O Papa criticou “a falta de um apoio mútuo no seio da UE”, que dá azo à adopção de “soluções particularistas” e os impasses que têm impedido uma resposta coordenada dos 28 países às questões migratórias.
A perseguição das minorias, “especialmente os cristãos”, no Médio Oriente mereceu também a atenção de Francisco: “O que gera a violência não é a glorificação de Deus mas o seu esquecimento”.
O líder católico denunciou ainda o individualismo e o consumismo. Numa condenação da eutanásia, do abandono de idosos e do aborto, falou do “caso de pessoas em fase terminal, idosos que são abandonados e deixados sem cuidados e crianças que são mortas no ventre da mãe”.
A última visita de um Papa ao Parlamento Europeu foi protagonizada por João Paulo II, há 26 anos. Francisco recordou que “muita coisa mudou” desde então, e que hoje “já não existem blocos a dividir a Europa”. No entanto, o Sumo Pontífice nota uma Europa “envelhecida, que tende a sentir-se menos protagonista”.
Socialistas e conservadores saudaram o apelo do Papa a um “despertar” da Europa. “Foi uma mensagem de verdade que deve acordar a Europa”, disse o presidente do grupo socialista, Gianni Pittella. “Devemos resistir à tentação do egoísmo e dar à Europa um novo começo fundado em valores e ideias e não no dinheiro e na economia”, afirmou o chefe da bancada conservadora, Manfred Weber.
O ecologista José Bové declarou que “sobre a juventude e o desemprego, sobre a imigração, a ecologia, a mensagem é clara: a Europa deve reagir e não se deixar adormecer”.
Na extrema-direita, a presidente da Frente Nacional francesa, Marine Le Pen, assinalou as “acusações muito pesadas contra o ultraliberalismo” O pai, Jean-Marie, também deputado europeu, lamentou, ainda antes do discurso, que o Papa defenda a “entrada maciça de imigrantes”.
A passagem de Francisco pelas instituições europeias foi curta – apenas quatro horas. No entanto, não foi desprovida de polémica. O eurodeputado francês eleito pela Frente de Esquerda, Jean-Luc Mélenchon, protestou contra o convite feito ao Papa, que, em nome da laicidade do Parlamento Europeu, “não tinha nada” que discursar em Estrasburgo.
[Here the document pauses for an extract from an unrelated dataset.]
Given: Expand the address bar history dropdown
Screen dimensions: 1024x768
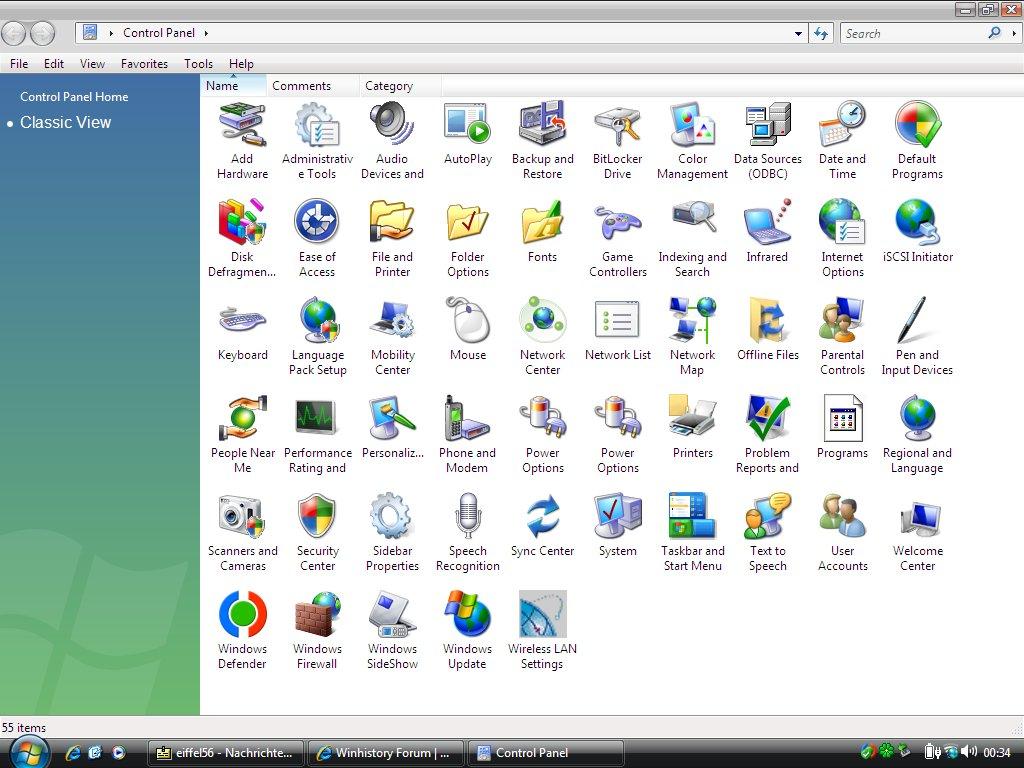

Em resposta às acusações de Mélenchon, o presidente do Parlamento, Martin Schulz, defendeu, num artigo publicado no jornal do Vaticano, o Osservatore Romano, que a visita do Papa não foi “um ataque contra a laicidade”, mas sim uma tentativa “de retirar a Europa do seu torpor”.
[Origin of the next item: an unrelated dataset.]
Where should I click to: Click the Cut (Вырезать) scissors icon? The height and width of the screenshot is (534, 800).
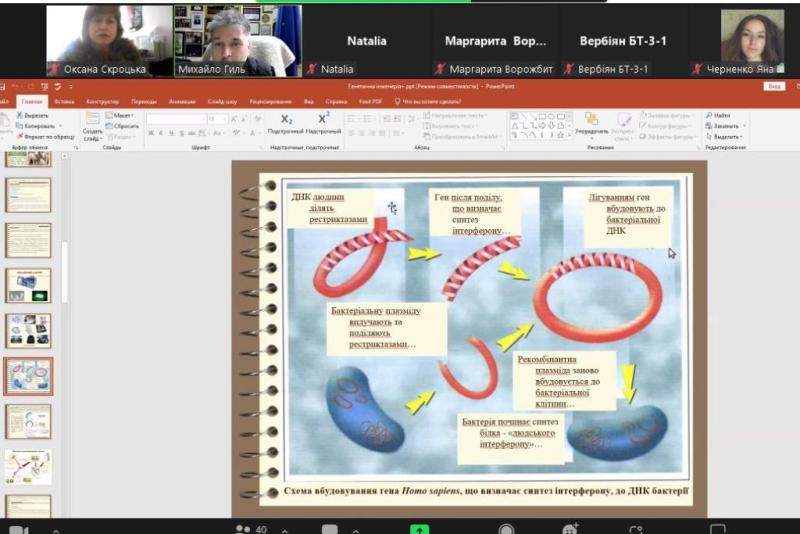[x=20, y=116]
Depois de falar aos deputados, Francisco deslocou-se ao Conselho da Europa, uma organização com sede também em Estrasburgo que tem por missão defender a paz, a democracia e os direitos humanos. Numa alusão à crise ucraniana, apelou, citado igualmente pela AFP, ao prosseguimento da sua acção “na procura de uma solução política para as crises em curso”.